## Document passage:
Structural and Mechanistic Insights into Oxidative Biaryl Coupling to form Arylomycin Core by an Engineered CYP450

Arylomycin, a potent antibiotic targeting bacterial signal peptidases, is difficult to synthesize experimentally due to poor to moderate yields and formation of mixture of compounds, Therefore, there is a need to focus on some greener catalyst. Enzymes are increasingly recognised as green catalysts for synthesis for new-to-nature reactions due to their chemo-selectivity and mild operating conditions, aligning with the principles of green chemistry. Cytochrome P450 enzymes, a group of heme-containing proteins, emerged as promising catalysts due to their ability to facilitate diverse oxidative transformations. Here, we discuss an engineered Cytochrome P450 enzyme from Streptomyces sp. for the synthesis of arylomycin core. Through molecular dynamics simulations, we investigated the impact of specific mutations: glycine101 to alanine mutation, which facilitates biaryl coupling by subtly pushing the substrate and glutamine306 to histidine mutation, exhibiting stable pi-pi interactions with substrate, which helps the two phenol rings of substrate to stay close to each other to undergo C-C coupling. Quantum mechanics/molecular mechanics (QM/MM) calculations investigated that variant 2 favours biradical mechanism of C-C bond formation over hydroxylation.

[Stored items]

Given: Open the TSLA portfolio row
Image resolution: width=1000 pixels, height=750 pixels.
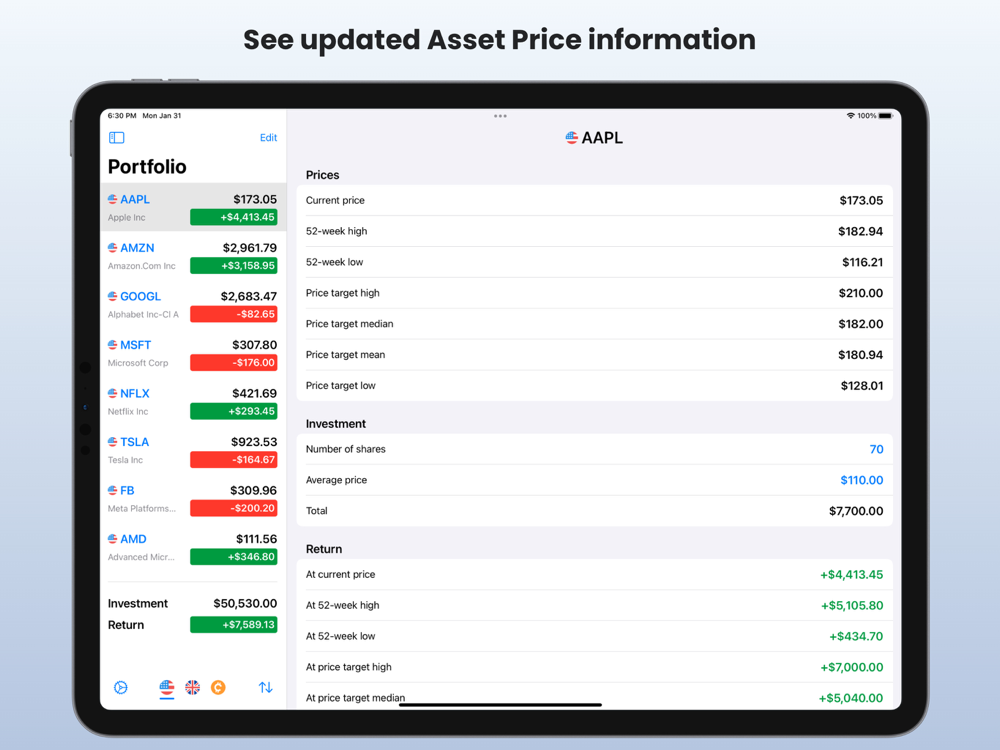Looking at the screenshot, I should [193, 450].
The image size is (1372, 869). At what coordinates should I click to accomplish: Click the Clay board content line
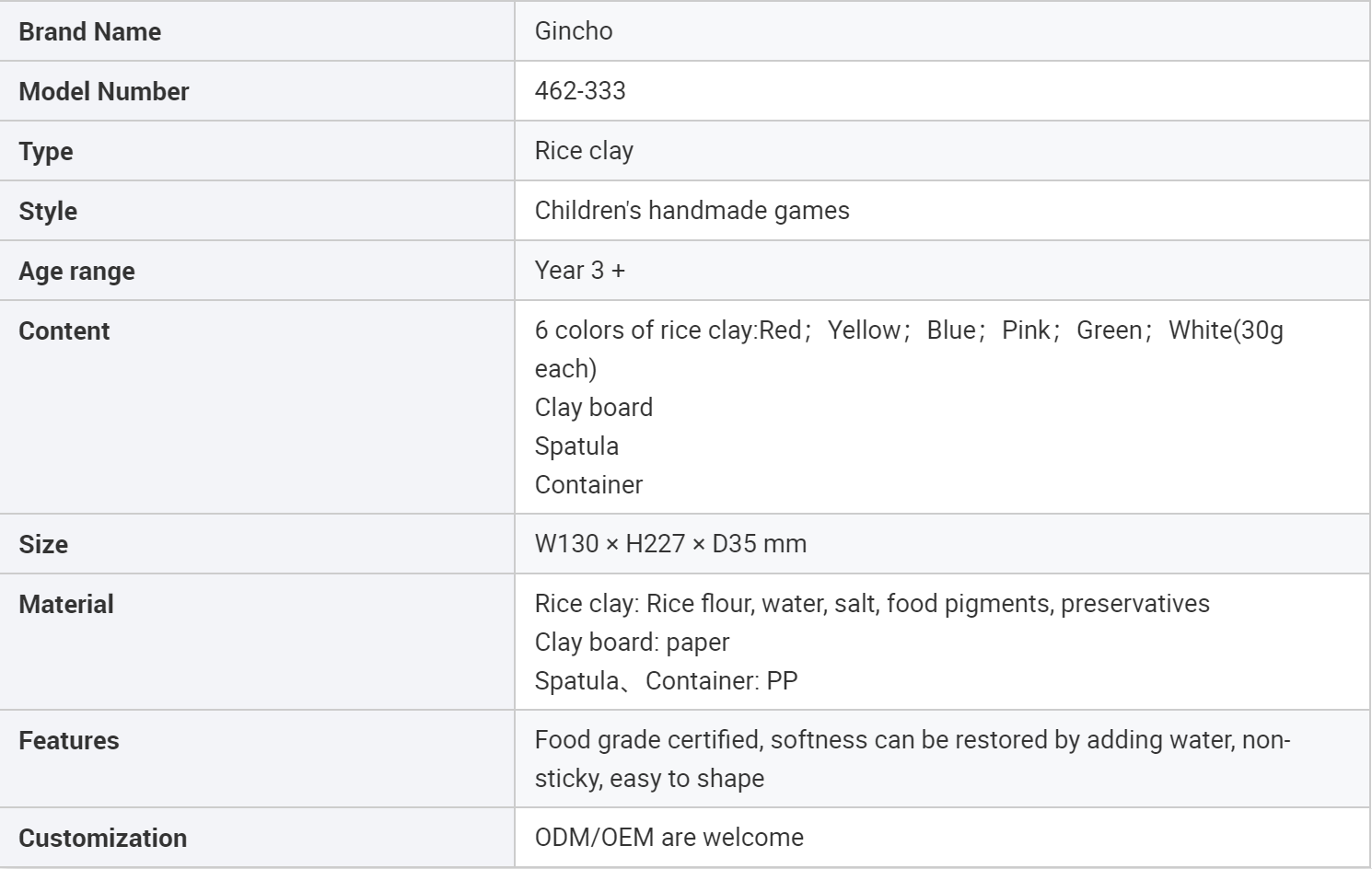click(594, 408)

## The task:
In the arylomycin abstract, how does the glutamine306 to histidine mutation help bring about C-C coupling? Answer in one to three sentences.

## Solution to this exercise:
The histidine shows stable pi-pi interactions with the substrate. These interactions help keep the substrate's two phenol rings close to each other so they can undergo C-C coupling.